■ Exercise objective ■
Repeat the records verbatim and leave the pictures out of your copy.

■ Given data ■
------
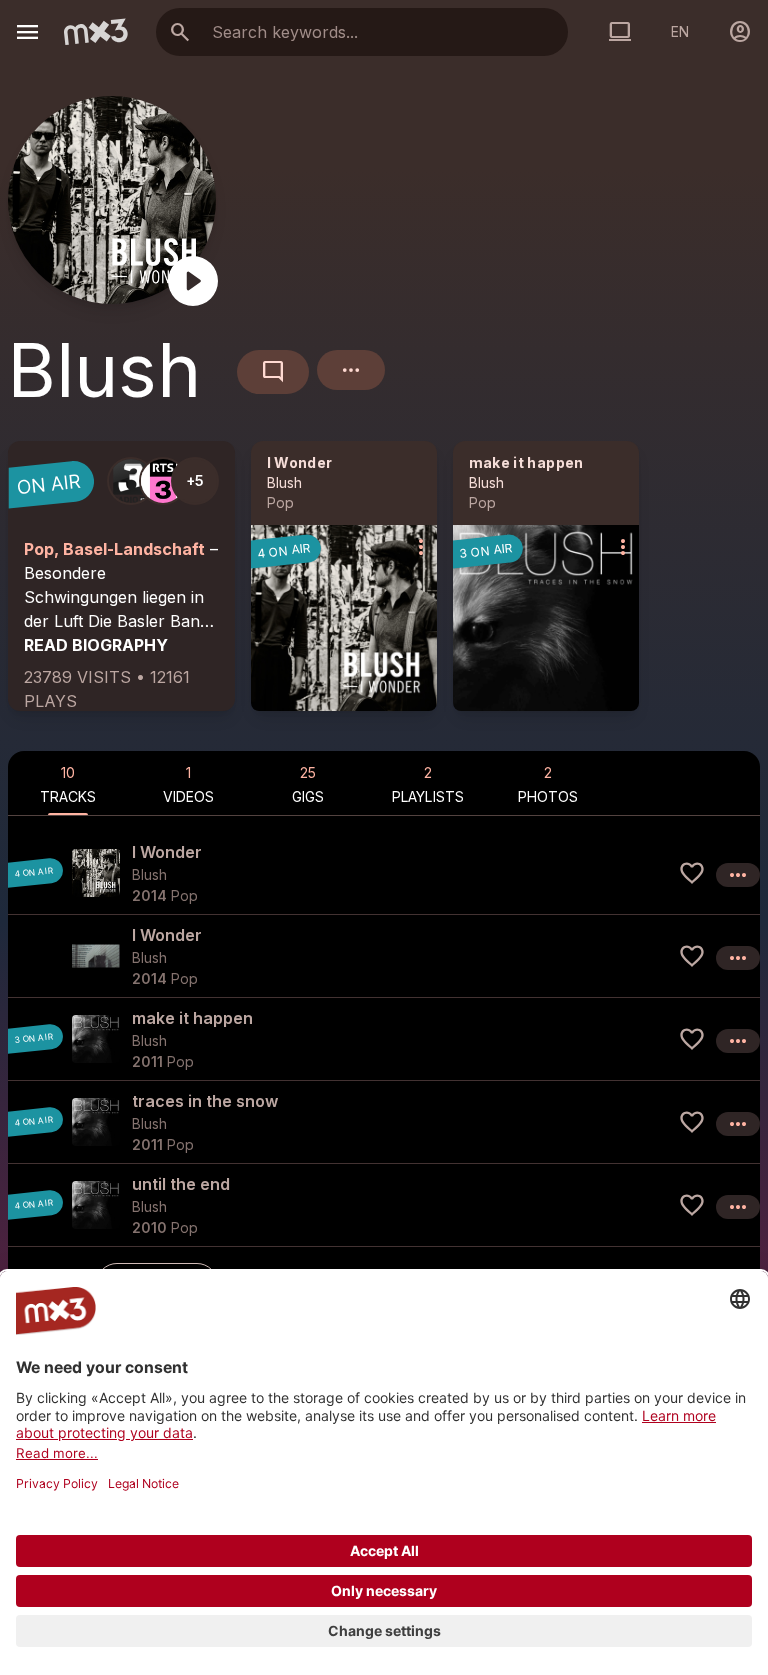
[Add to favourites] (692, 873)
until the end (181, 1184)
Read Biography (96, 645)
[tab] (68, 783)
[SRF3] (131, 481)
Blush (284, 482)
------
■ Task output ■
[Add to favourites] (692, 873)
until the end (181, 1184)
Read Biography (96, 645)
[tab] (68, 783)
[SRF3] (131, 481)
Blush (284, 482)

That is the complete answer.